Total minutes in bed represents the amount of time that an individual spends asleep as well as the amount of time the individual takes to fall asleep, that is, latency. Total sleep time represents the amount of time that an individual spends asleep, less the amount of time the person awakens. This is calculated by subtracting the wake after sleep onset (WASO) from the duration of the sleep period. WASO is the sum of all moments of wakefulness lasting longer than 5 minutes (see).

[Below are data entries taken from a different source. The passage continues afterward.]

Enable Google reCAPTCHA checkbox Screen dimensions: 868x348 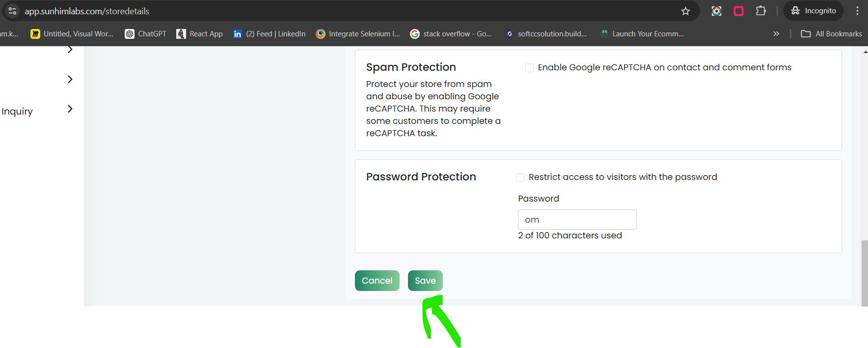pyautogui.click(x=529, y=68)
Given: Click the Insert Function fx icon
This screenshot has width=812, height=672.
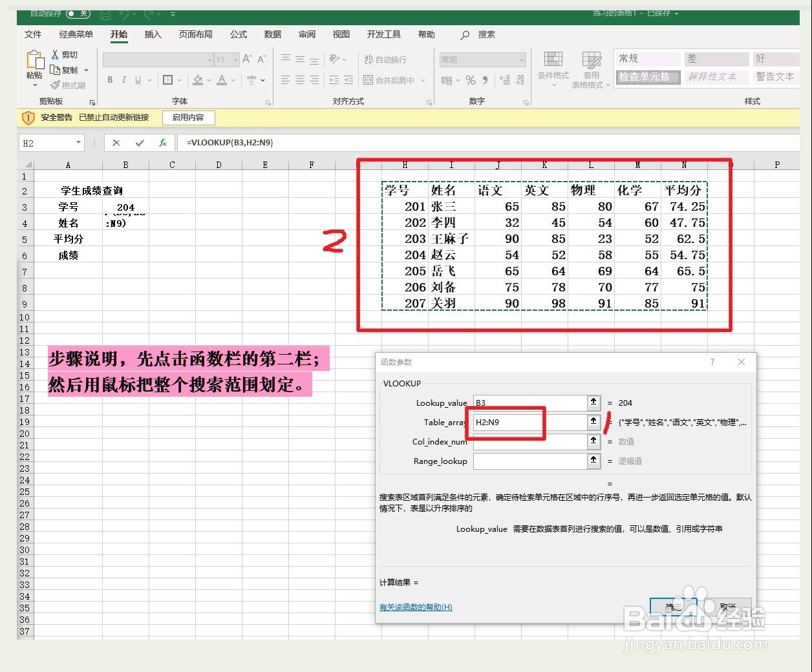Looking at the screenshot, I should tap(163, 143).
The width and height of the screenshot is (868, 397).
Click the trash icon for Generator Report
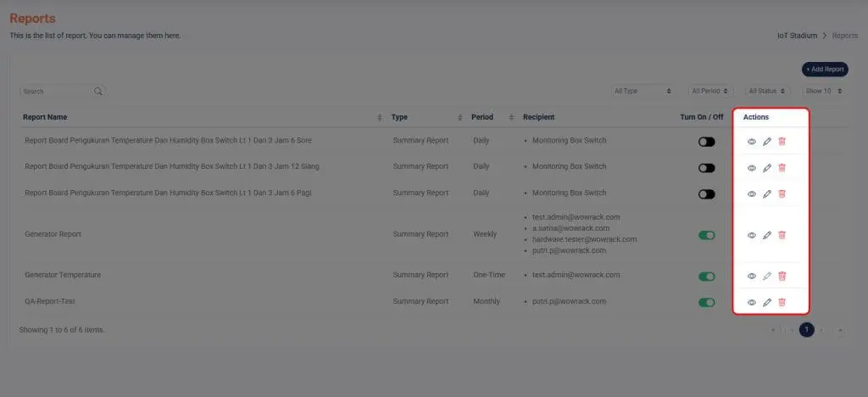pyautogui.click(x=782, y=235)
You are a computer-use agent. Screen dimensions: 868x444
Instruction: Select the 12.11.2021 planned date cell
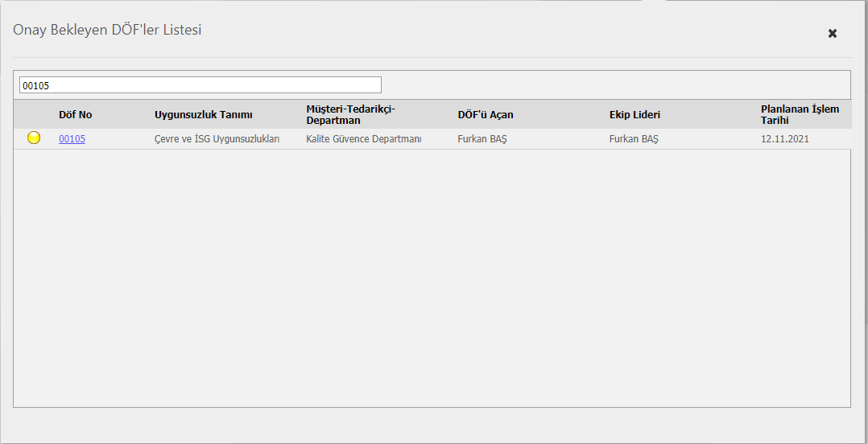[785, 139]
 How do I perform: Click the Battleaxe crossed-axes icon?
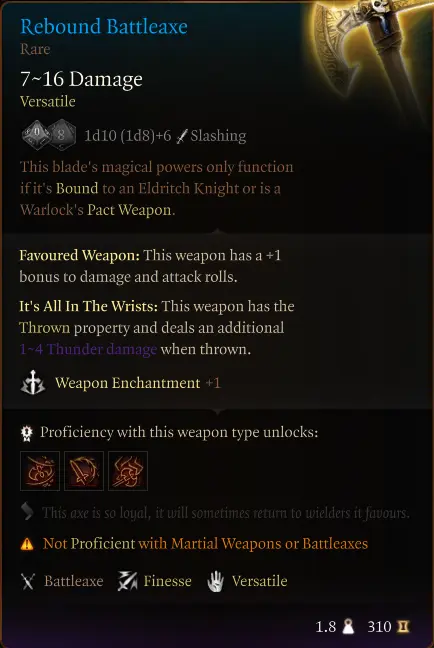coord(28,581)
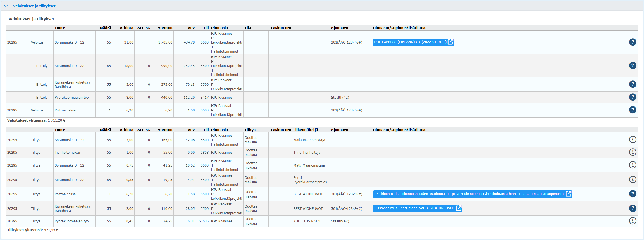Click the Liikennöitsijä column header
The width and height of the screenshot is (644, 240).
click(305, 130)
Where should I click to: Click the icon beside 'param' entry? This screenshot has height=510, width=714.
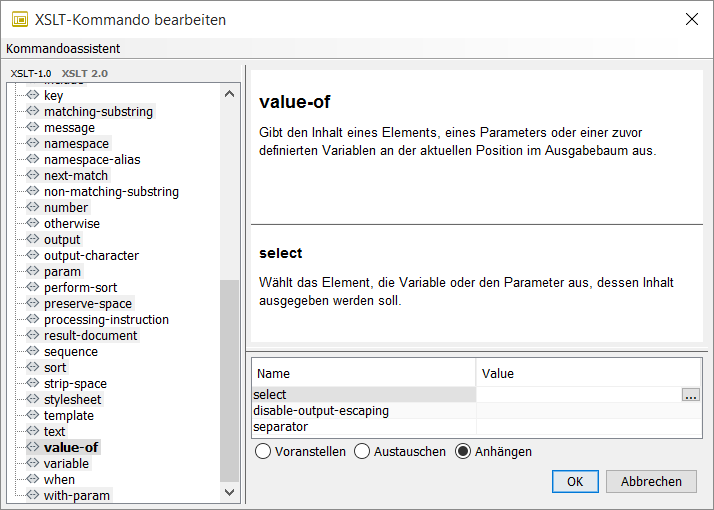tap(32, 271)
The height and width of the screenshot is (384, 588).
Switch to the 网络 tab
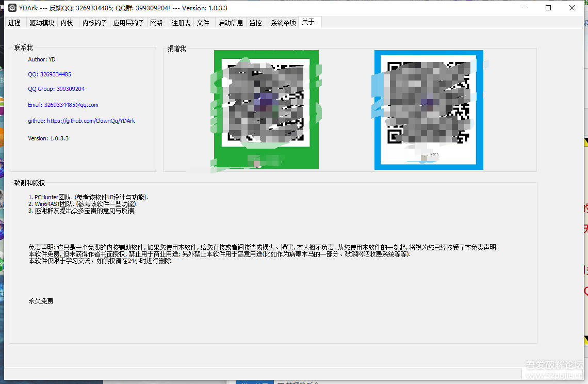(156, 23)
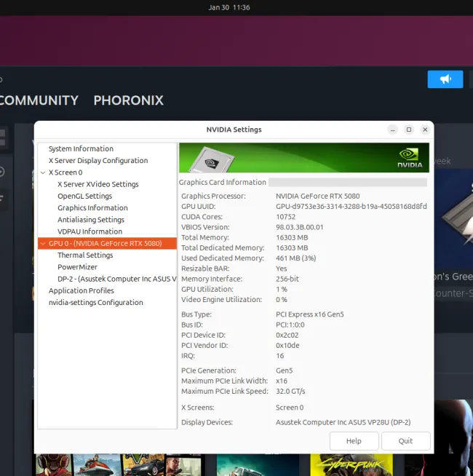The width and height of the screenshot is (473, 476).
Task: Maximize the NVIDIA Settings window
Action: [409, 130]
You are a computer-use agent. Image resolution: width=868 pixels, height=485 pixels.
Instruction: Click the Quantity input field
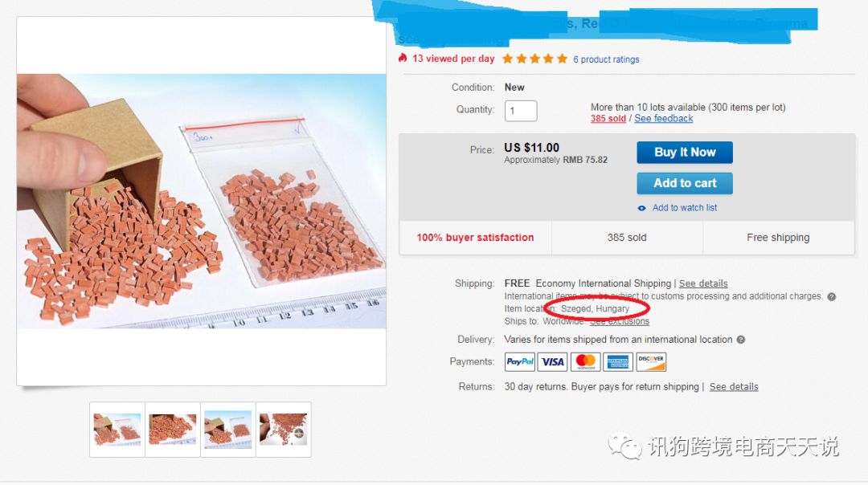pos(521,111)
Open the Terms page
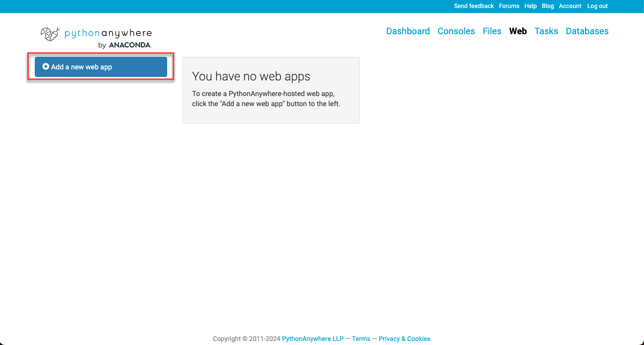644x345 pixels. 361,338
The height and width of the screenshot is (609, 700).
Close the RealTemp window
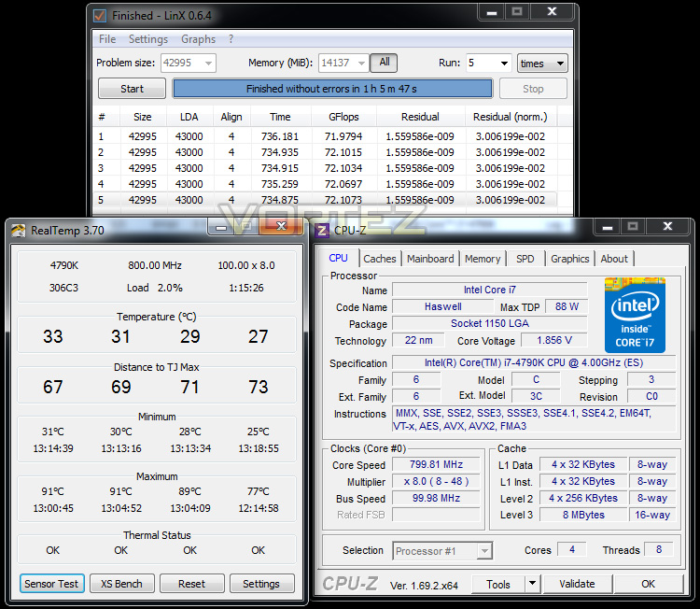[x=281, y=227]
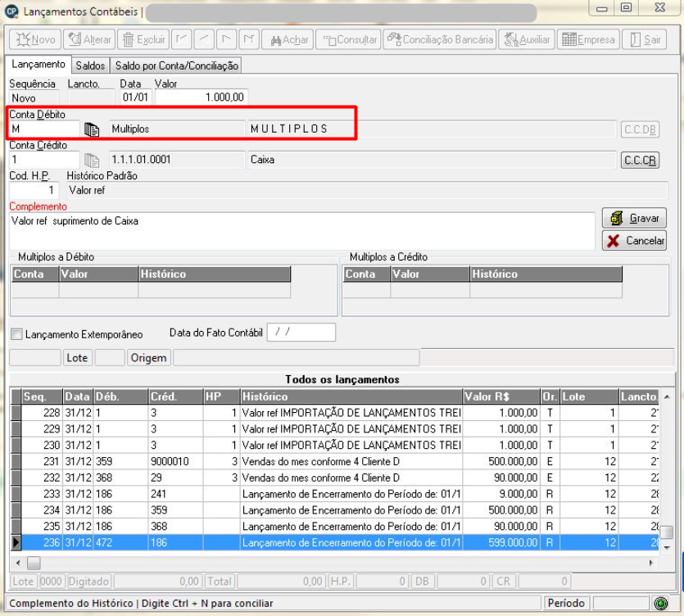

The data collected from the actigraphy device contained triaxial accelerometer movement. Previous research has identified that for devices worn on the wrist, the vertical axis from accelerometer data is the most indicative of physical activity . Consequently, we switched to 1-dimensional input for a simpler and less noisy modeling (ie, each row in our dataset contained a 1-dimensional time series of vertical axis accelerometer data).
The raw accelerometer data was aggregated into minute-by-minute epochs using a script written in R version 3.3.1, a statistical Open Source computing software developed as part of the R Project. In this dataset, the time series contains activity data during both the awake time and the sleep time (as shown in). We used the awake time to form the prediction (ie, as the model input) and the sleep time to determine the ground truth of sleep quality. Sleep quality (good or poor) was determined from the sleep time actigraphy data, and each time series was labeled as such.
As mentioned earlier, sleep onset time and sleep awakening time are metrics that form the boundary of the sleep period . We interpreted and expanded these values for accelerometer data according to Sadeh’s actigraphy definitions [ ].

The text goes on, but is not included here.